Это был крик души. Как можно поверить, что это ее последний выход? Пейдж прощалась с мечтой, с которой выросла, и которая осуществилась лишь наполовину, одновременно в безумном порыве стремясь привлечь внимание к своему последнему выступлению. Какое искушение уйти от раз и навсегда зазубренного хореографического шаблона, которому все они следовали, вырваться из кордебалета и отдаться непринужденному исполнению. Она вспоминала великую Айседору Дункан, представляя, какую, свободу та, должно быть, испытывала в своем непревзойденном танце, в ритме, которым звучало ее тело и душа.
«Что они могут со мной сделать?» – спрашивала себя Пейдж, уже стоя на коленях и эффектно покачивая соблазнительным задом. – Арестовать? Бросить в тюрьму?».
«А как насчет остальных артистов? Это будет кошачье фиаско», – размышляла она, пока стая уличных кошек, с волосами, уложенными в художественном беспорядке, и гримом, скрывающим восемнадцатилетние лица, вилась вокруг нее, весьма убедительно фыркая.
Они были похожи на живые целлулоидные копии Пейдж в те годы, когда ее надежды еще устремлялись в небеса, а ее напористость была неудержима. Молодость. Для них ряды кордебалета пока что-то обещали. Теперь Пейдж не знала, завидовать им или жалеть. В тридцать лет любое обещание звучит как обман.
Пейдж надеялась, что Кэти – хорошенькая-танцовщица с краю – добьется успеха. У нее был выдающийся талант в сочетании с прекрасной техникой и великолепным стилем. И, кроме того, она была прелестна. Конечно, в конце концов, эта прелесть может стать ее гибелью. Ей нужно будет устоять при встрече с коварными и жестокими сторонами театра, избежать столкновений с не всегда дружелюбным окружением.
Пейдж была способной и даже талантливой. Она «приблизилась», как говорят в их среде, даже стала второй дублершей большой роли в «Сорок вторая улица». Но первая, дублерша была непростительно здоровой – совершенно не восприимчивой даже к обычной легкой простуде, и с мышцами, не подверженными растяжению. Пейдж проводила бессонные ночи, пытаясь представить себе, как избавиться одновременно от звезды и первой дублерши, чтобы получить хотя бы один шанс. Она вынашивала всякие нелепые фантастические замыслы: подсыпать им что-нибудь в кофе, похитить их на день или два. Легкое растяжение лодыжки, возможно, помогло бы достижению цели, но невозможно было подставить подножку обеим. Она даже представляла, как приглашает их на обед накануне представления и подмешивает Экс-Лэкс в шоколадное суфле, от которого сама, конечно, воздержится.
Пейдж напридумывала множество сюжетов, но так ни разу и не сыграла.

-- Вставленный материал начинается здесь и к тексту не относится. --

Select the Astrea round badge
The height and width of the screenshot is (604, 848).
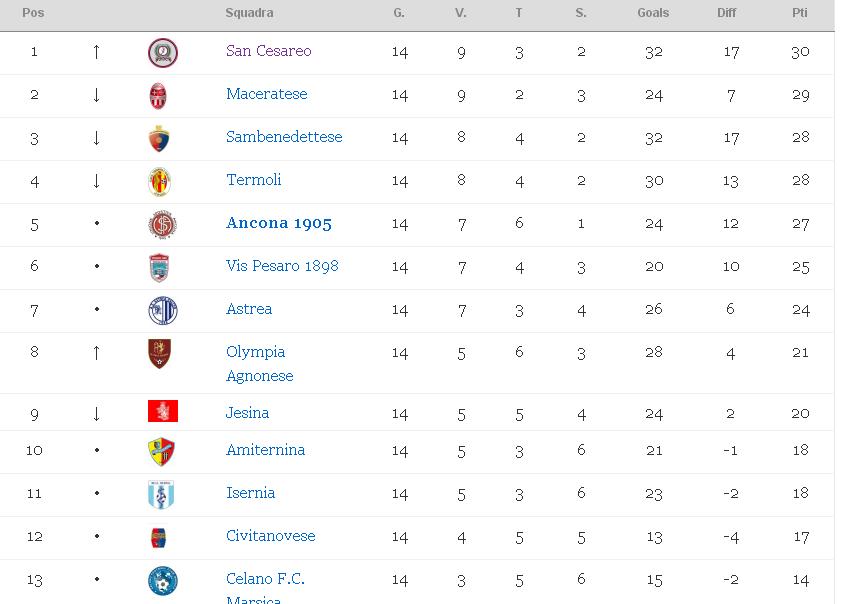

Любимые номера проносились, превращаясь в воспоминания еще до своего завершения. Это всегда был своего рода сентиментальный поток, который утекал вслед за последним вечером представления. Но сегодня был последний вечер на сцене для Пейдж.
Ее мысли перескочили на Сьюзен и Тори, и она стала размышлять о том, как они организуют свой отъезд. Голос Сьюзен звучал взволнованно, с энтузиазмом и на удивление нормально. Голос же. Тори звучал так, как будто ее отъезд означал поражение. Очевидно, она нуждалась в поддержке. Они обменялись несколькими короткими телефонными звонками, в основном, разговаривая с автоответчиком, уточняя детали. Каждая из них хотела быть уверенной, что другие действительно доведут дело до конца. Никто не хотел уйти с работы или оставить своего мужчину, чтобы оказаться в полном одиночестве в Лос-Анджелесе. Они нуждались друг в друге.
Заключительный номер «Кошек» быстро приближался к своему экстравагантно поставленному финалу, с нарастанием музыки, с бешеной пляской прожекторов, сопровождающих восхождение уличных кошек на небеса в космическом аппарате.
«Это я, – в шутку подумала Пейдж, – отрываюсь от этой жизни и поднимаюсь в другую. Конечно, там будут блестящие звезды, но действительно ли Беверли Хиллз – небеса?»
Когда в зале зажегся свет и представление окончилось, ее мысли устремились в другом направлении: завершение шоу с пронзительной ясностью обозначало конец карьеры, она как будто осознала собственную смертность. И когда она, кланяясь, улыбаясь, держась за руки с остальными актерами выбежала на оглушительные аплодисменты, то поняла, что сейчас испытывает больше эмоций, чем, возможно, когда-либо в своей жизни. Она была переполнена печалью, готовой вылиться наружу.